Pero no faltó el día en que su vicio la llevó a caminos extraños, llenos de gente extraña.
Rosy nunca dejó el vicio. A Rosy le cerraron los ojos y las piernas para siempre una tarde de domingo mientras todos estábamos en una fiesta a la que ella no pudo llegar.
Rosy era un animal de sangre caliente. Ese fue su Waterloo. La mataron a sangre fría.
III.
Hay gente adicta en todos lados: adictos al alcohol, al tabaco, a la coca, a las tachas, juego, al sexo.
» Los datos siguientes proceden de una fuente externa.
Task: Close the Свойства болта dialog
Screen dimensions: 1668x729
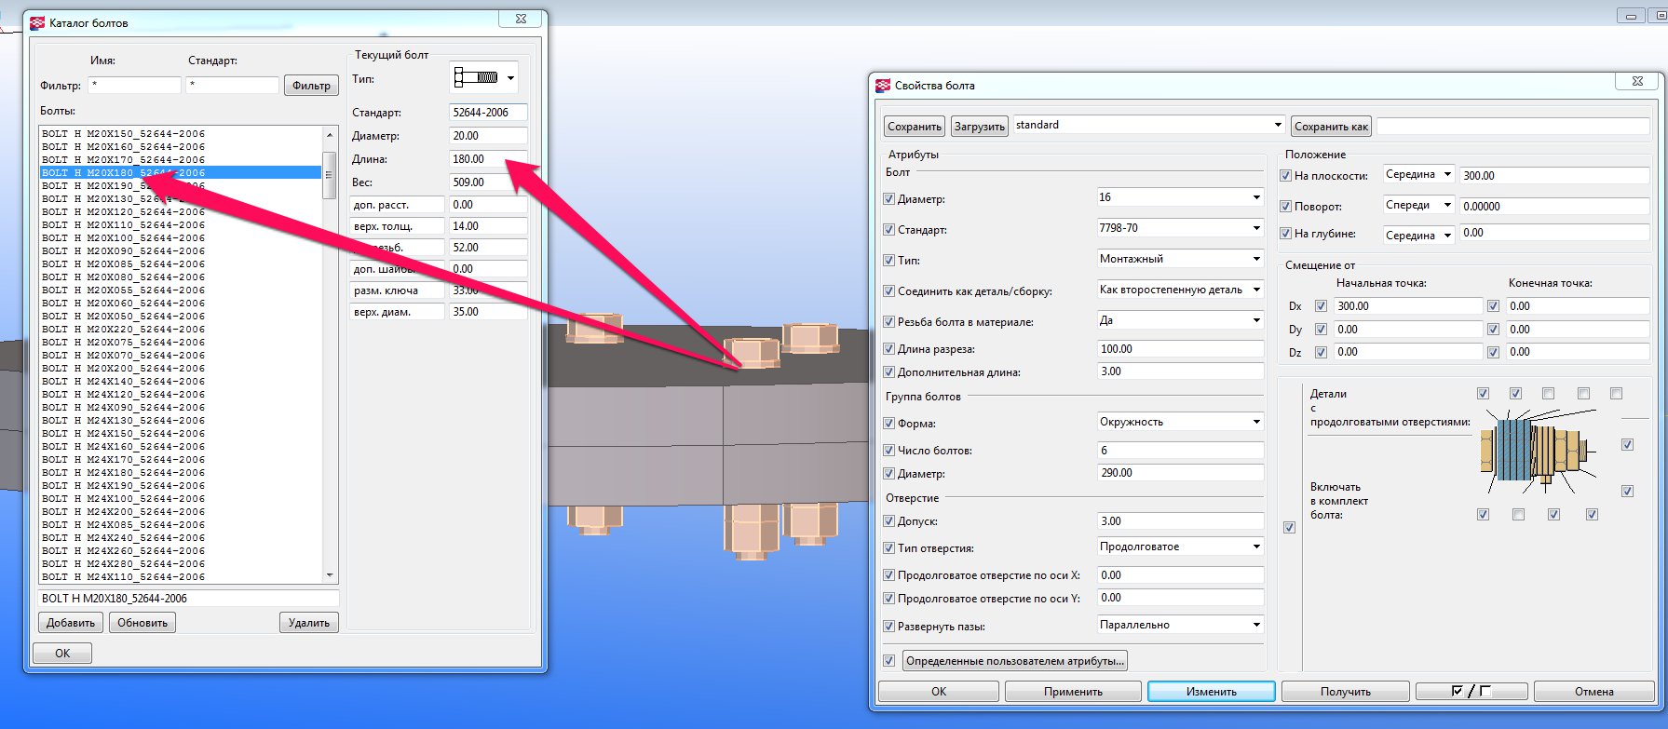Action: 1636,82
De todas las anteriores he probado casi todas las anteriores (por qué negarlo). El alcohol me seduce, pero que he visto tan de cerca la devastación que lo respeto como se respeta a un padre estricto o como se le teme a un tirano dictador. El tabaco, chin, es (como decía Frank Zappa) mi vegetal favorito. La coca me causó sentimientos adversos: me parecía grotesco meterme un polvo nauseabundo por la nariz, pero llegó a gustarme su efecto vigoroso (ganó el repudio y finito). La tacha fue un pasaje onírico permanente que terminé esparciendo en el mar. ¿El juego? Para mí lo más serio es el juego y el juego es lo menos serio, por lo tanto, es lo más innecesario. Del sexo puedo decir que sólo me llena si es con alguien transparente. Ya lo dijo Joni Mitchell (gran adicta a mil chingaderas) “el amor son dos almas tocándose”. Por eso siempre he dicho que prefiero un buen Rib Eye a una mala cogida. Unas bocanadas de aire a tener que salir huyendo después de un revolcón.
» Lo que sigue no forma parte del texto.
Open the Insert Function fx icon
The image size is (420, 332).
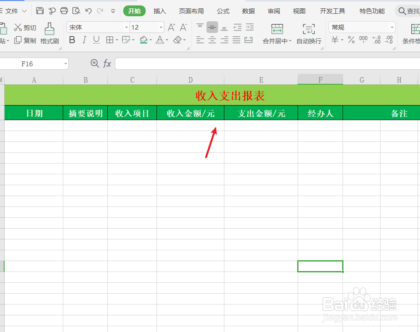(107, 63)
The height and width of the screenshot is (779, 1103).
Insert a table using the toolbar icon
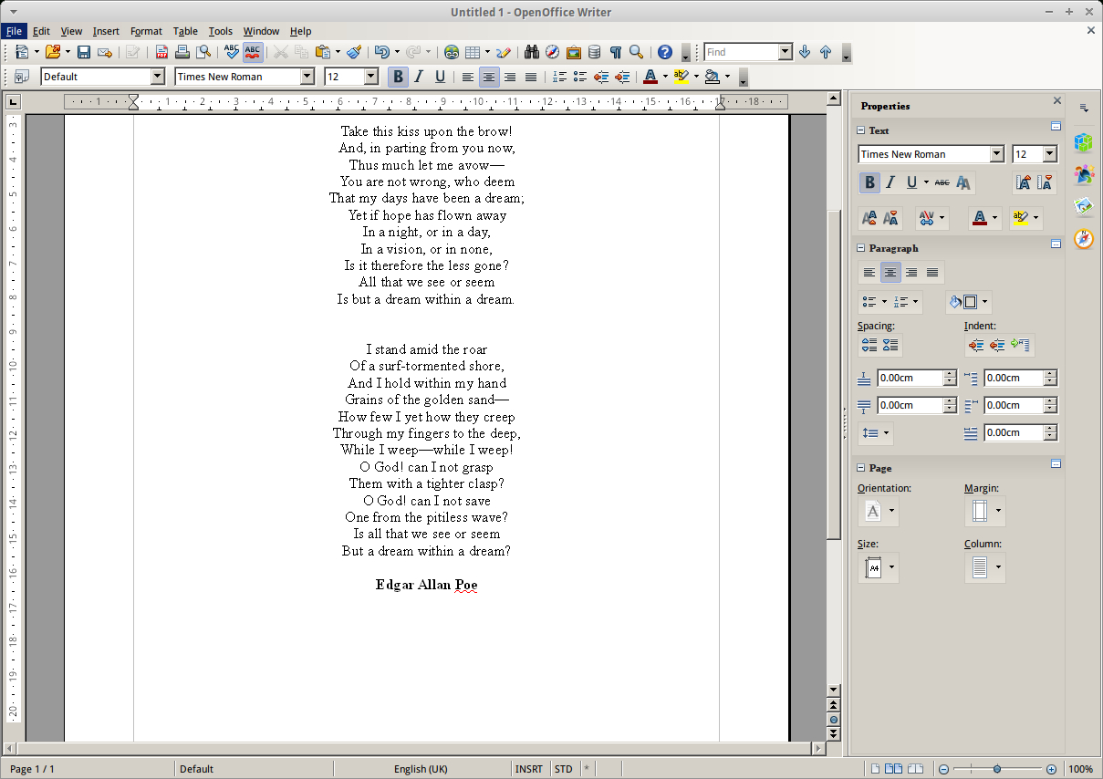point(473,52)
Mea culpa: después de vivir tanto y de haber visto cómo se desatan los demonios por rendirse al vicio, me quedo con aquello que Kant consideraba el más sublime de los placeres: la sabiduría. ¿Pero acaso no hay que vivir, caer, romperse, coger y volver a inventarse para conseguirla?
Kant no se equivoca, pero, no jodas, Kant… la cosa no es tan fácil.